- _Work instructions_:
Starting at the top of the entries, restate word for word each line up to and including the one with "Image resolution: width=1080".

- _The data_:
● ● ● ● ● ● ●

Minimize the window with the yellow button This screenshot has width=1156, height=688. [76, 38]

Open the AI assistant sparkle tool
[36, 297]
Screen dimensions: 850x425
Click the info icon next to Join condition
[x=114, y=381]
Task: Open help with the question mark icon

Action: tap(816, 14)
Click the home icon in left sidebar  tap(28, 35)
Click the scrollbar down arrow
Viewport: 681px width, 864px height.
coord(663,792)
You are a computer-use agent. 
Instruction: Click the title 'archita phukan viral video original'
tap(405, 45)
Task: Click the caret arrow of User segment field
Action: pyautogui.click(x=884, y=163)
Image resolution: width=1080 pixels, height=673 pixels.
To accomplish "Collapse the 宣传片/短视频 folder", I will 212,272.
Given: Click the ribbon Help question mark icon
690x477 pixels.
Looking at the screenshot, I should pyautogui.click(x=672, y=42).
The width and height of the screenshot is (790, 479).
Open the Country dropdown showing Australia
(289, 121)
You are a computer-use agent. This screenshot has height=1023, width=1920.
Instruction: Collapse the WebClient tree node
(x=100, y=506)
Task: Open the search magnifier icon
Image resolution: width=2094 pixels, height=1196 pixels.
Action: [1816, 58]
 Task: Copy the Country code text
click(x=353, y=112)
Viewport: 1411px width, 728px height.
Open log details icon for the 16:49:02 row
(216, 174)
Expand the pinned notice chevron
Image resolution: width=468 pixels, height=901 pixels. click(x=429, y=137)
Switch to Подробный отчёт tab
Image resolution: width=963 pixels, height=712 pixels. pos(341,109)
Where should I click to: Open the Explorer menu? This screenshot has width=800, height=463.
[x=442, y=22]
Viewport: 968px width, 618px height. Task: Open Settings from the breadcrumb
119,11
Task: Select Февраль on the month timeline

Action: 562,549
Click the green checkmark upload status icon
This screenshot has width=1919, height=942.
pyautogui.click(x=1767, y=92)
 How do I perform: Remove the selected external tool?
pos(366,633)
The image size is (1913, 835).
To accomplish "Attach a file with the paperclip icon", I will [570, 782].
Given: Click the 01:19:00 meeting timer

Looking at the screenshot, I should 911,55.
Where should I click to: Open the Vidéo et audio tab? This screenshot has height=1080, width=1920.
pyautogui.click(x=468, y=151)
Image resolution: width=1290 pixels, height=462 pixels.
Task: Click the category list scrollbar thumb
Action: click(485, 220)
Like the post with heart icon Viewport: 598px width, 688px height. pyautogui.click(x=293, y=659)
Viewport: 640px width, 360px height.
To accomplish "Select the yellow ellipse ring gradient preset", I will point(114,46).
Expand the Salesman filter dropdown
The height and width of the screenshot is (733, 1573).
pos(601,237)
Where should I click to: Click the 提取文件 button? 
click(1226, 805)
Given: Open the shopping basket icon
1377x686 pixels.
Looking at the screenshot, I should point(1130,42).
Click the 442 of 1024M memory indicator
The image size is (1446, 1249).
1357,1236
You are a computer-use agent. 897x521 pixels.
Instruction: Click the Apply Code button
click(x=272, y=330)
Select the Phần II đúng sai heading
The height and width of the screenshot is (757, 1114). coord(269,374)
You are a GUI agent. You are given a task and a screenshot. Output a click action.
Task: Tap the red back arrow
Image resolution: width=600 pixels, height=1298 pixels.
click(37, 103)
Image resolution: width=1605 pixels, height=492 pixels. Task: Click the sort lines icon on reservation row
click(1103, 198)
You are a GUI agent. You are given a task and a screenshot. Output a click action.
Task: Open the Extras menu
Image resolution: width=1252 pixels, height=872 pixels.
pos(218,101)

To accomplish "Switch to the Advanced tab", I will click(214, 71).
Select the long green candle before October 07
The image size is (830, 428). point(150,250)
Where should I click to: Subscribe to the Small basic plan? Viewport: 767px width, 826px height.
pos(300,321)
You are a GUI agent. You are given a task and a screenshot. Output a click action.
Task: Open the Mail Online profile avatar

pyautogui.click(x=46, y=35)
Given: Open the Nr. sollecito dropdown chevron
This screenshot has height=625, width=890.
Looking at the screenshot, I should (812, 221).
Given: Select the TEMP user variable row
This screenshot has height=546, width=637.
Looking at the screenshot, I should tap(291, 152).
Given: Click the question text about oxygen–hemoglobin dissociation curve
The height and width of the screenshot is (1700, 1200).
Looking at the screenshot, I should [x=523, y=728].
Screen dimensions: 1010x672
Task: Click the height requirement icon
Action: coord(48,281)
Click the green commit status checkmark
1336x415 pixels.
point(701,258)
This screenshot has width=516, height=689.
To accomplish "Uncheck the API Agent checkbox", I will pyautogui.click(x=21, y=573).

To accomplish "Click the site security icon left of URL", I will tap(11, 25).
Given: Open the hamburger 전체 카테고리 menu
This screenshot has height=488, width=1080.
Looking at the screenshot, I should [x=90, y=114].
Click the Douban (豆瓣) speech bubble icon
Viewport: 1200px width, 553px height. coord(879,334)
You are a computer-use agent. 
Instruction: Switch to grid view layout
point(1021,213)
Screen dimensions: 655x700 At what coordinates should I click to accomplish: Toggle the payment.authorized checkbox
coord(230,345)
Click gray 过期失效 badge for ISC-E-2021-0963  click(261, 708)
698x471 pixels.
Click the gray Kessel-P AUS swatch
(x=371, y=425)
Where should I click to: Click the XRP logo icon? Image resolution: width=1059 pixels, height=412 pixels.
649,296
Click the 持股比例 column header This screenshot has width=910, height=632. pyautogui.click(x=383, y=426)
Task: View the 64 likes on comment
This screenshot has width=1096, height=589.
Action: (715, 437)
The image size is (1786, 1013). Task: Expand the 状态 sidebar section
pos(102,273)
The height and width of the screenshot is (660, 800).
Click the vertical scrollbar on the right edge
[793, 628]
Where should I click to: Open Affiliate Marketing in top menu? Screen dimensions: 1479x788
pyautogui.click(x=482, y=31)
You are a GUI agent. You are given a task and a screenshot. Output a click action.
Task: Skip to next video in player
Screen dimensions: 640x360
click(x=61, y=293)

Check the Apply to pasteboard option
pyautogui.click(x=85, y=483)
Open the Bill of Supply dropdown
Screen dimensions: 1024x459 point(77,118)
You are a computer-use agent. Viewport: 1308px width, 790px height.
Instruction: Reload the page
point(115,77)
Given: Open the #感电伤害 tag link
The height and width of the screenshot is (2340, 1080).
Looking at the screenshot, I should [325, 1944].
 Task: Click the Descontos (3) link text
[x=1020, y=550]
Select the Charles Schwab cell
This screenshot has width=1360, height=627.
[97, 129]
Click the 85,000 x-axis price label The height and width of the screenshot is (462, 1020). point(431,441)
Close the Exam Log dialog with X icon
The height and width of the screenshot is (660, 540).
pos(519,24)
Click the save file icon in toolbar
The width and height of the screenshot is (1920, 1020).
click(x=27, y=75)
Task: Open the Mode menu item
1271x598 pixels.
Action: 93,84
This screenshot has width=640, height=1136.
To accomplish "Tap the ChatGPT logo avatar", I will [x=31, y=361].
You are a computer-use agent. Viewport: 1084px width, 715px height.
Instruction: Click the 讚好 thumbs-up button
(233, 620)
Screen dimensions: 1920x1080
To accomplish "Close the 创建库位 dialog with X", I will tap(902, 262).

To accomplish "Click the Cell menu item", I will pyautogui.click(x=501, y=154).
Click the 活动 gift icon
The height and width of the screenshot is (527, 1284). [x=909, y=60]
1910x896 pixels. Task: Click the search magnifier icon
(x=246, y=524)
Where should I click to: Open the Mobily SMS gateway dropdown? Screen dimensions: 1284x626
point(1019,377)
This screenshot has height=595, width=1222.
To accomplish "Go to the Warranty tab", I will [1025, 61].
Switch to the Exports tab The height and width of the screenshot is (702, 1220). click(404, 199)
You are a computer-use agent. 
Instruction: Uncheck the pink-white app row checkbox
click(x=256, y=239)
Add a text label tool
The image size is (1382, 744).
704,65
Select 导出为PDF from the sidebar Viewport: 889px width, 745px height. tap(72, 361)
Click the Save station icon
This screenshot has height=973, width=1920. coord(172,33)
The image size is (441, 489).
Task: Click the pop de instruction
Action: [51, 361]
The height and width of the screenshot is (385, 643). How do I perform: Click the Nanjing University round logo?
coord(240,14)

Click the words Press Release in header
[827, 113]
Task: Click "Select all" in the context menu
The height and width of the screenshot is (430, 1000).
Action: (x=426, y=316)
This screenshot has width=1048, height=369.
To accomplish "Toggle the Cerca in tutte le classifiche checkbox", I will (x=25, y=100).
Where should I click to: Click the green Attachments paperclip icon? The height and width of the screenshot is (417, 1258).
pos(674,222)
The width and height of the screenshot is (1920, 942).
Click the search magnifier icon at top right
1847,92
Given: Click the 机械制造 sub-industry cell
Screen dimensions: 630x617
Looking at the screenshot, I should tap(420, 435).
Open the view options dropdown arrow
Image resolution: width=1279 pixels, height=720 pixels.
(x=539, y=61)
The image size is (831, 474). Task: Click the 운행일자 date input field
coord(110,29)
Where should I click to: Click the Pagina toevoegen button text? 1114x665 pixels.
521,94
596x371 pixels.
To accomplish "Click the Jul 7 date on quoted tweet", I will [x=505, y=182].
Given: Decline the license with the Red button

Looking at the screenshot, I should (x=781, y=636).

● ● ● ● ● ● ●

- _Result of the exercise_:
Minimize the window with the yellow button This screenshot has width=1156, height=688. [76, 38]

Open the AI assistant sparkle tool
[36, 297]
Screen dimensions: 850x425
Click the info icon next to Join condition
[x=114, y=381]
Task: Open help with the question mark icon

Action: tap(816, 14)
Click the home icon in left sidebar  tap(28, 35)
Click the scrollbar down arrow
Viewport: 681px width, 864px height.
coord(663,792)
You are a computer-use agent. 
Instruction: Click the title 'archita phukan viral video original'
tap(405, 45)
Task: Click the caret arrow of User segment field
Action: pyautogui.click(x=884, y=163)
Image resolution: width=1080 pixels, height=673 pixels.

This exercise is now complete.